• _Problem_
Each line from the one containing "Task: Activate the bright blue Static pill" through the end of the data must be retyped exactly, and no other line.

#####

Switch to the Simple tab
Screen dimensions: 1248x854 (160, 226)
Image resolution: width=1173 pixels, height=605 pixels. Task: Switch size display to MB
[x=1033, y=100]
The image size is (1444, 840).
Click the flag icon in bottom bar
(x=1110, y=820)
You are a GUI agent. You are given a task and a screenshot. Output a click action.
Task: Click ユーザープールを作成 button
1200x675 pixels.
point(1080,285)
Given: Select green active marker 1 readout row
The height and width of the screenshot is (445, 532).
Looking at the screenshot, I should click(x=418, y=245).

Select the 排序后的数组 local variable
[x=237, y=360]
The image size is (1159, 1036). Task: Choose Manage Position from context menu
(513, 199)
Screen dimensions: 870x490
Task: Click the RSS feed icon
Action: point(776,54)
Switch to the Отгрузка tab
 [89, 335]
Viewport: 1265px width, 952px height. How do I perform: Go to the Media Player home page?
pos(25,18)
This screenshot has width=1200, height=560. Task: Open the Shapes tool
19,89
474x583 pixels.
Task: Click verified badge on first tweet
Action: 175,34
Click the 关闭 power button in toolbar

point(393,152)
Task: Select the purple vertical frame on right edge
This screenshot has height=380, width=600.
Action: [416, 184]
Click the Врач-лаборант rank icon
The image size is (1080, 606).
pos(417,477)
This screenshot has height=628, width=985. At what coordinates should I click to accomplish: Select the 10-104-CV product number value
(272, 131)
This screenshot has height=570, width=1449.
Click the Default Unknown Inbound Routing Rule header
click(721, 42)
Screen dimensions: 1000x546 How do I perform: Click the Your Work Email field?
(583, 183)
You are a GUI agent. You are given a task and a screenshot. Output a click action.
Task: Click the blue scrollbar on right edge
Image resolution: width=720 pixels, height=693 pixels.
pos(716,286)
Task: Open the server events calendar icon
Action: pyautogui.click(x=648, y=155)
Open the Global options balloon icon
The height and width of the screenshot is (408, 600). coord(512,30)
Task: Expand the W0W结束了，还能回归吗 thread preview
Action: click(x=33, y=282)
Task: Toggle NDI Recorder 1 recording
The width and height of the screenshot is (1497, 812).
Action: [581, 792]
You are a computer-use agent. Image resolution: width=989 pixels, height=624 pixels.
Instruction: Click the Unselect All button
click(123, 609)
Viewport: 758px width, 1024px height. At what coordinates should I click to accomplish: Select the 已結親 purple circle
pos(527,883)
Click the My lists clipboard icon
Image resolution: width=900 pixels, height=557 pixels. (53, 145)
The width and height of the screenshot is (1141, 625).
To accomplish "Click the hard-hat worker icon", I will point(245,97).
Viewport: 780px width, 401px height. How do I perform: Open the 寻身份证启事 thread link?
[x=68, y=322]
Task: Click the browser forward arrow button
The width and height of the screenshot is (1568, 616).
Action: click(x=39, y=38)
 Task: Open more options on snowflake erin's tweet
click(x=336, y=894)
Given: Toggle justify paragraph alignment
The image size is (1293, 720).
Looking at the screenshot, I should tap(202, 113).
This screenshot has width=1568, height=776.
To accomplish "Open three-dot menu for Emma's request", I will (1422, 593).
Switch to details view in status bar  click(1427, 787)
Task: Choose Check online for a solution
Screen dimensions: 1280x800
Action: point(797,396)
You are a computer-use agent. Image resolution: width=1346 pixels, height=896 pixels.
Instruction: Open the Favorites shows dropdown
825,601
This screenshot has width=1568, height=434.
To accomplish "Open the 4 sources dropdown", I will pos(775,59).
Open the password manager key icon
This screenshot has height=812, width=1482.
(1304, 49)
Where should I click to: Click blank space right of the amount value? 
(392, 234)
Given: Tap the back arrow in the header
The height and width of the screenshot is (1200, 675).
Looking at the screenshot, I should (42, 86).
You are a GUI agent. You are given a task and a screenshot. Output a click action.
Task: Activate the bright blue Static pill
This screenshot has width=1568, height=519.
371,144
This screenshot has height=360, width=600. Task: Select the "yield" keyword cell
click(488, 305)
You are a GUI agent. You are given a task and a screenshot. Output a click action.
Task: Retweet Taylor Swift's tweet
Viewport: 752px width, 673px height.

#####

• _Answer below_
Task: Activate the bright blue Static pill
This screenshot has width=1568, height=519.
371,144
This screenshot has height=360, width=600. Task: Select the "yield" keyword cell
click(488, 305)
You are a GUI agent. You are given a task and a screenshot. Output a click action.
Task: Retweet Taylor Swift's tweet
Viewport: 752px width, 673px height.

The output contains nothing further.